The changes include a spending cap, which could mean those who qualify for the subsidy would not receive it, and also a ban on resellers offering the subsidy as part of a deal. Essentially, only those who own their own infrastructure would be allowed to offer the subsidy, which could result in countless families have to cancel their current subscription.
The ban for resellers is currently out for public comment, but it would effectively reduce competition and push consumers towards the established players; AT&T, Verizon, T-Mobile USA, and Sprint. According to Public Knowledge, an advocacy group trying to bridge the digital divide, 70% of those on the Lifeline programme get their internet through such resellers. Perhaps some will not be able to find a carrier in their area which offers the subsidy. Apparently they will just have to go without the internet.
Pai seems to be sending a very clear message; the internet and the digital world is not for poor people. Bad poor people, stay away from my internet. Be richer and then I’ll let you into my club.
Republican Commissioners have pointed towards a Government Accountability Office report which highlighted that fraud was commonplace within the Lifeline programme, but surely this report was supposed to suggest the FCC should sort out its processes. Some enrolments were filed in the names of dead people, which does suggest there are nefarious characters out there, but also internal processes are pretty poor. We can’t imagine the intended result was to scrap the scheme and exclude poor people from the internet.

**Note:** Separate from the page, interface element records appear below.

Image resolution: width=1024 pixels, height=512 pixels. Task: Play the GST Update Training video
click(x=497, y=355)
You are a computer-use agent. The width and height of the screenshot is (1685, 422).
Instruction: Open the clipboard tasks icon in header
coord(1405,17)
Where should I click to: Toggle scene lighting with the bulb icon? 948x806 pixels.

Of course, the voting went exactly as you would expect. The Republican Commissioners voting with Pai and his mission to keep the poor in their place, while the Democrats voted against. Commissioner Mignon Clyburn was clearly not happy, unleashing a stream of tweets, blasting Pai and his quest to cleanse the internet of the unworthy.
Naturally, Clyburn and her cronies are going to try and make the situation as awkward as possible for Pai and his journey to rid the digital society of lesser humans, but we have some sympathy here. The Democrats have spent the last couple of years building the FCC in their own image, and Pai is chopping it down piece-by-piece. All Clyburn can do is watch and tweet.